> What you have to do:
What comes next in the abstract below on olfactomedin-related genes and ocular disorders? Continue it from its last sentence.

> Selected text:
----------
Bioinformatic approaches for identification and characterization of olfactomedin related genes with a potential role in pathogenesis of ocular disorders.

PURPOSE: To identify olfactomedin domain containing proteins, which are expressed in the eye and have similarity to myocilin, to test as potential candidates for eye diseases. Most of the mutations in myocilin causing primary open angle glaucoma are located in the olfactomedin domain. In vitro experiments demonstrated interaction between optimedin and myocilin through the conserved olfactomedin domains of the proteins in rats, and it was speculated that optimedin might have a role in the pathogenesis of ocular disorders. Hence, we aimed to identify myocilin related human proteins having conserved olfactomedin domains with potential to interact between them and examine the expression patterns in the eye by bioinformatics approaches. This endeavor would have the potential to identify new candidate genes for eye diseases in general and glaucoma in particular to be tested by wet-lab experiments.

METHODS: Proteins with homology to myocilin were selected by BLASTp at the NCBI server. cDNA sequences and corresponding genomic contigs were retrieved. Pairwise BLAST was done to investigate the gene structure. The human EST database and NEIBank were searched against the selected cDNAs to look for tissue specific expression of the transcripts.
----------
> Data records:

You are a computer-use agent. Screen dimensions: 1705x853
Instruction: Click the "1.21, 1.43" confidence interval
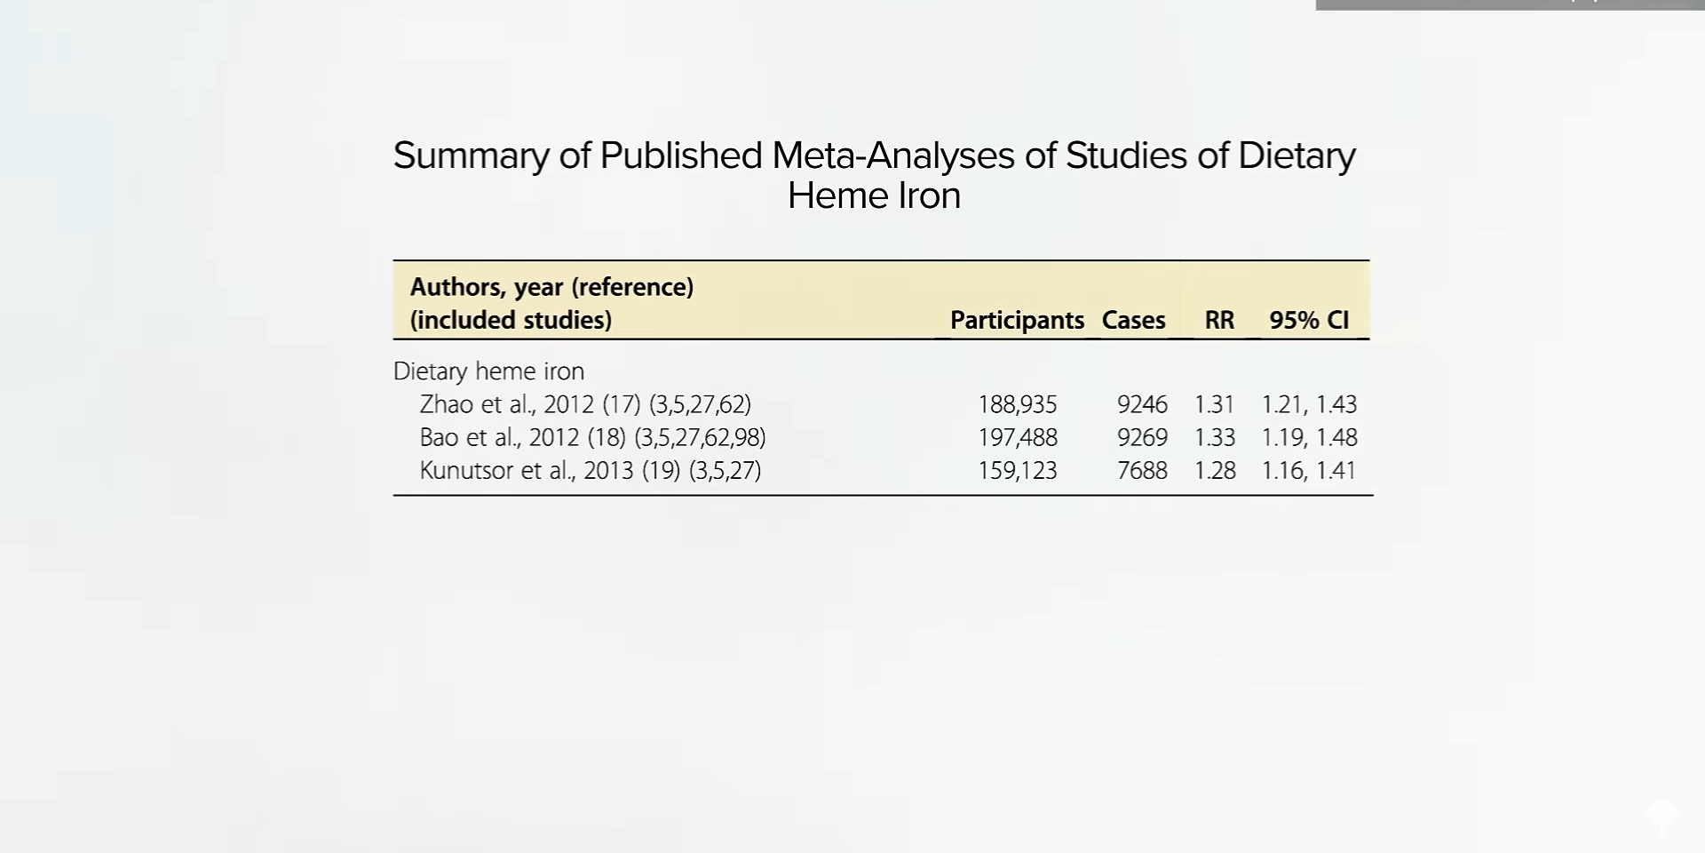click(x=1309, y=404)

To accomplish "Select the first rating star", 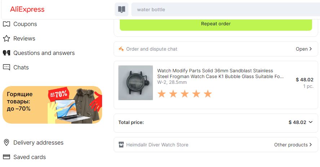I will pyautogui.click(x=162, y=94).
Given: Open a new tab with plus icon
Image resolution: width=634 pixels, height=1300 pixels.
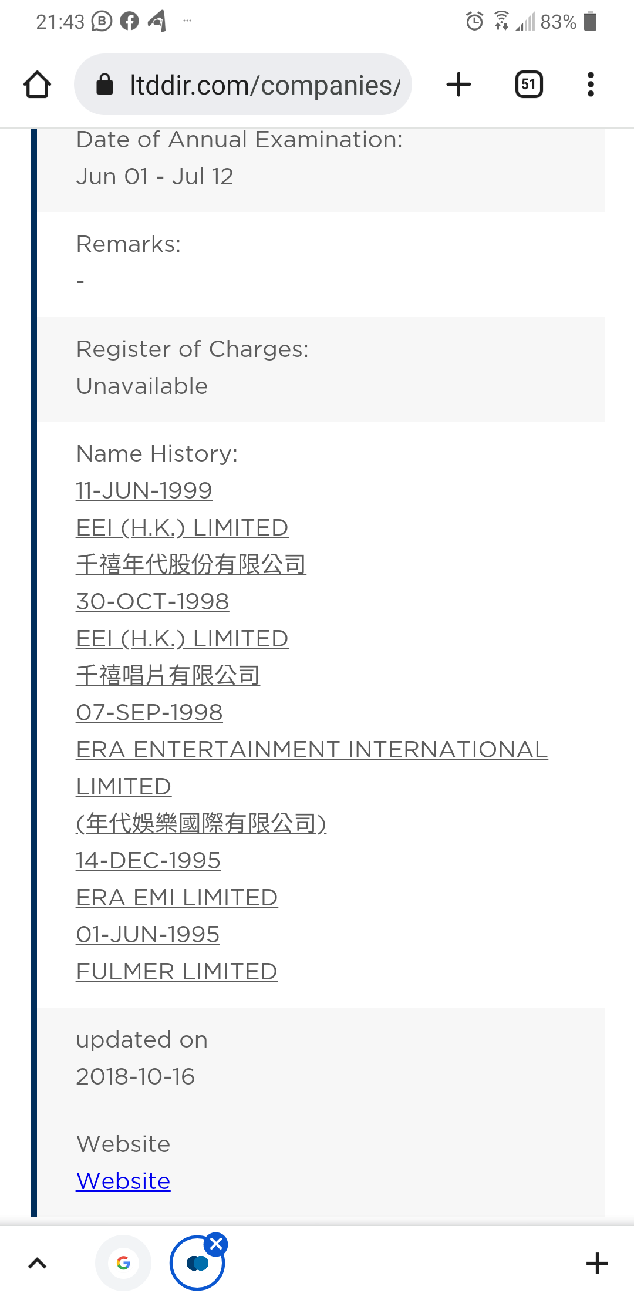Looking at the screenshot, I should (458, 85).
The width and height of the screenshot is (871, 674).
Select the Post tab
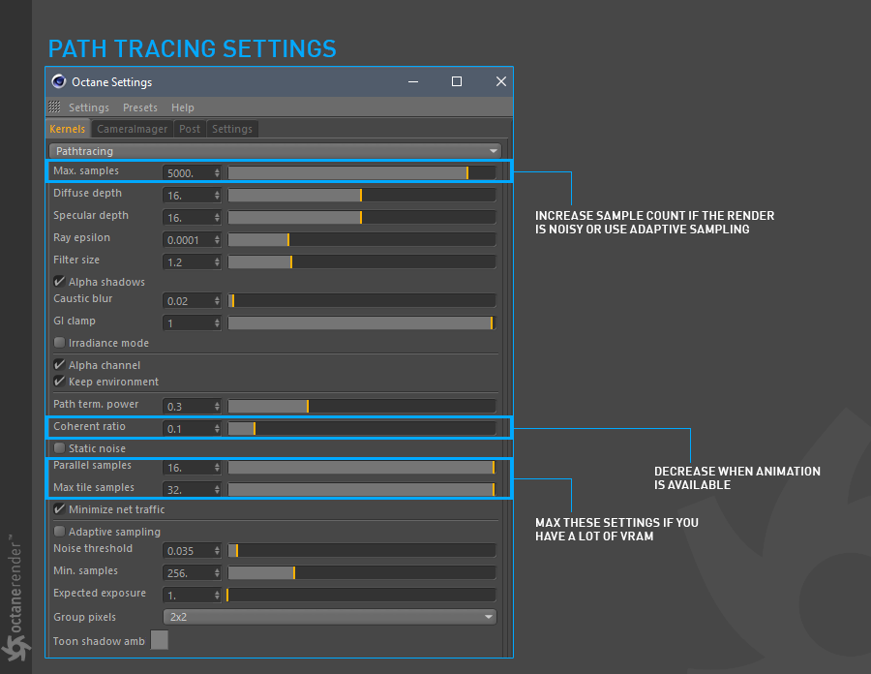pyautogui.click(x=190, y=129)
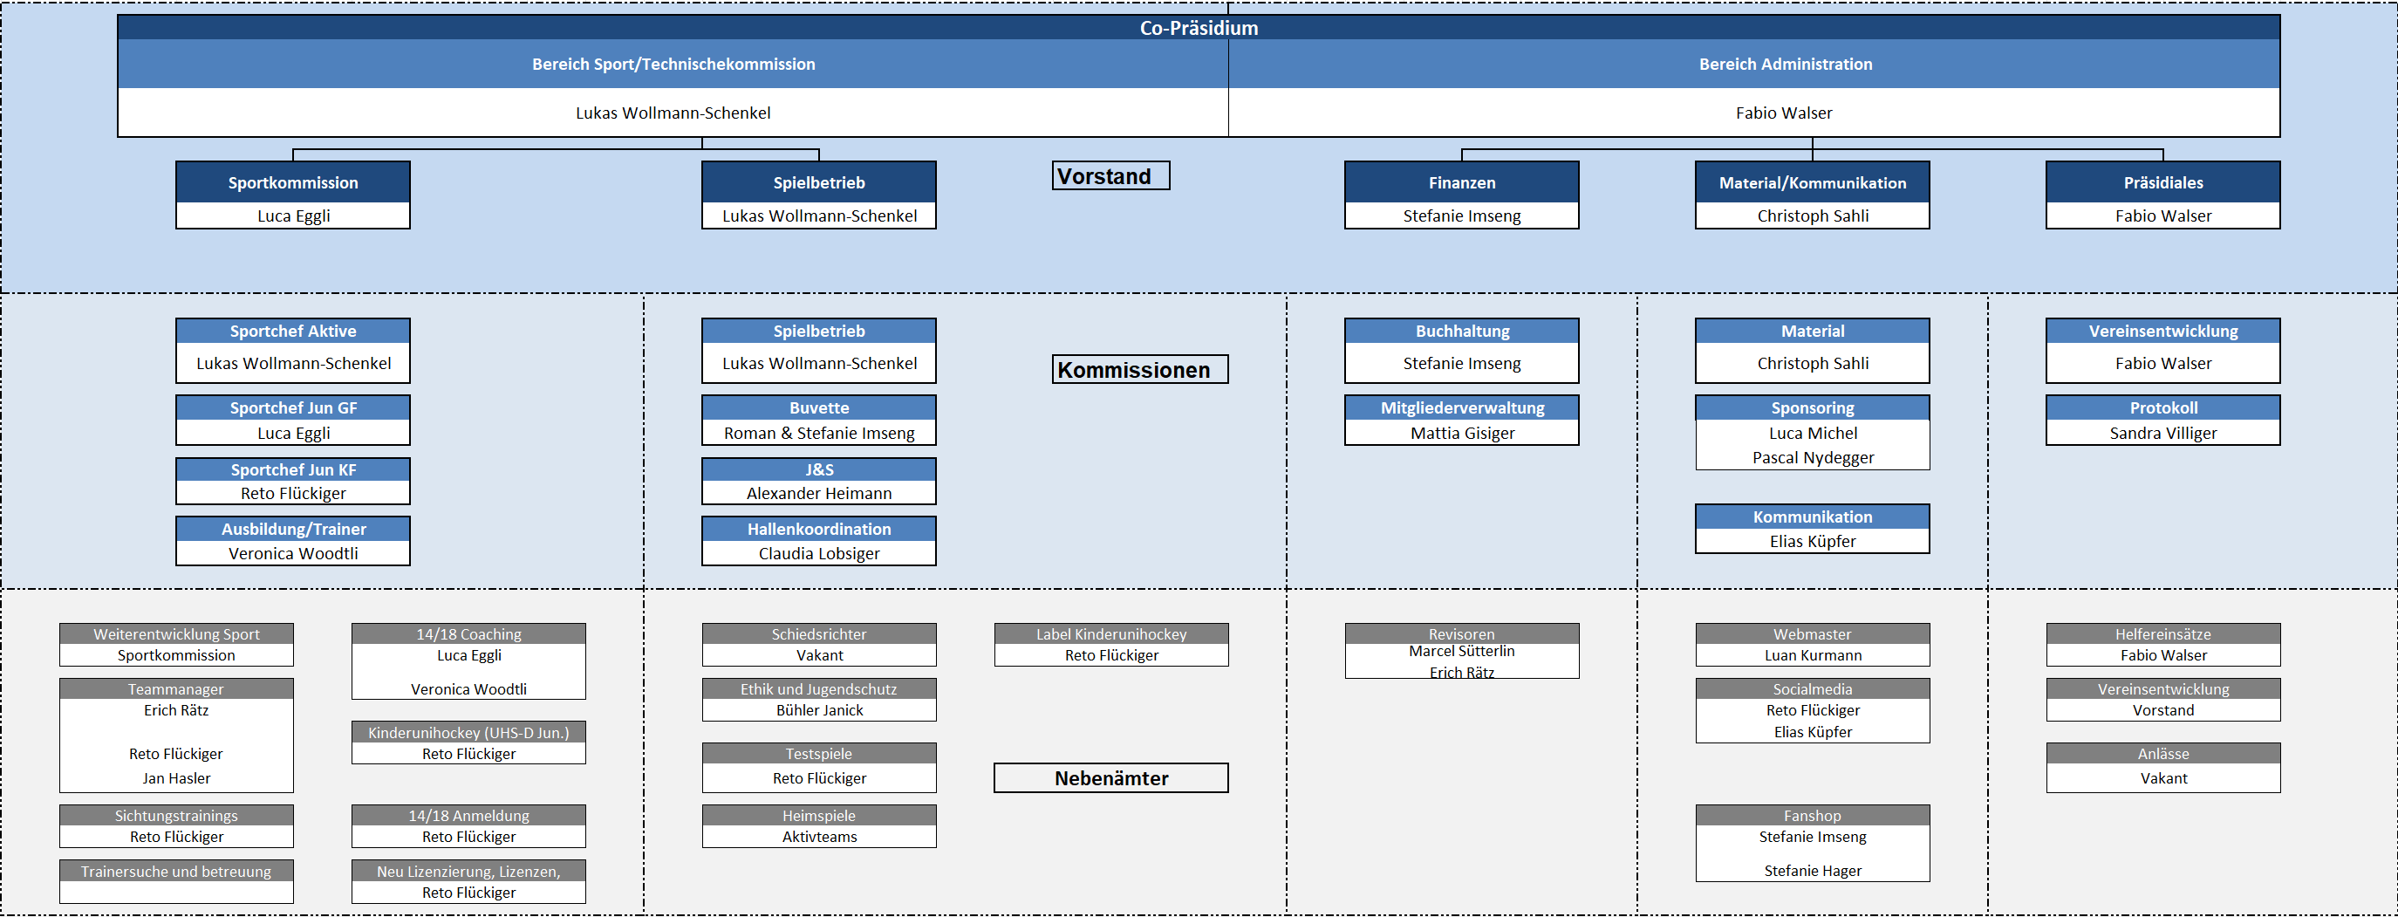Click the Fanshop box header
The width and height of the screenshot is (2398, 917).
[1812, 816]

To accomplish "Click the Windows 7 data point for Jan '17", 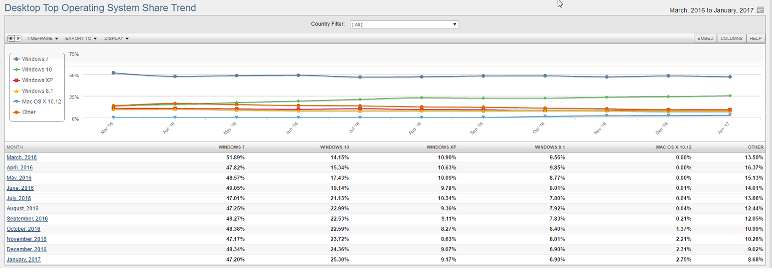I will point(730,77).
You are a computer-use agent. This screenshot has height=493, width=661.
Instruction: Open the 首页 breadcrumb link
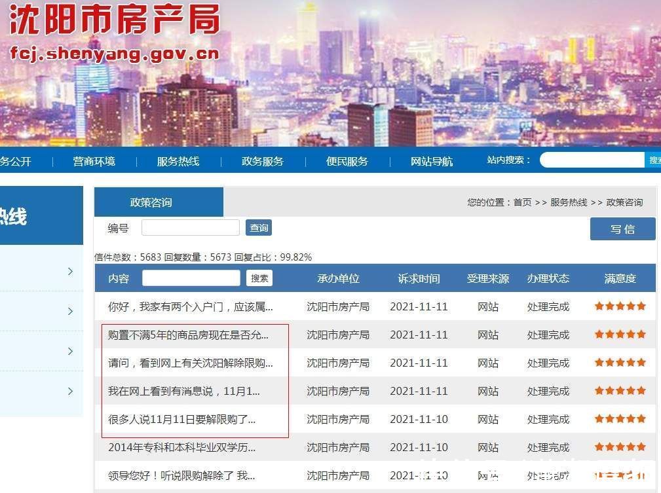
----------
> Response box:
RESULTS: The study led to the identification of three groups of proteins encoded by three different genes; Noelin 1 (9q34.3), Noelin 2 (19p13.2), and Noelin 3 (1p22) encompassing 45,575 bp, 82,679 bp, and 1,93,421 bp of the genomic sequence, respectively. Genomic structures, alternate usage of exons, and molecular evolution of the Noelins were determined. Similar structures of the genes, splicing patterns and high levels of homology shed light on the relatedness and molecular evolution of this group of olfactomedin related proteins. Strikingly, however, Noelin 1 and Noelin 3 were found to be expressed as multiple splice variants while only a single spliced transcript could be identified for Noelin 2. A human EST database search suggested the expression of all three Noelin genes in the brain but only two (Noelin 1 and Noelin 2) in the eye despite experimental evidence for expression of Noelin 3 in ocular tissue. Myocilin was determined to have similar levels (60-61%) of homology with all three Noelin gene products (Noelin 1_v1, Noelin 2_v1, and Noelin 3_v1) at the conserved olfactomedin domains.

CONCLUSIONS: Mammalian Noelin 1 evolved from its precursor, followed by evolution of Noelin 3 and Noelin 2 by gene duplication events. Myocilin might have evolved from Noelin 2 by gene duplication followed by exon fusion. Noelin 1 and Noelin 2 could be tested as candidate genes for eye diseases based on their expressions in the eye and shared olfactomedin domains with Myocilin in the C-termini of the respective proteins.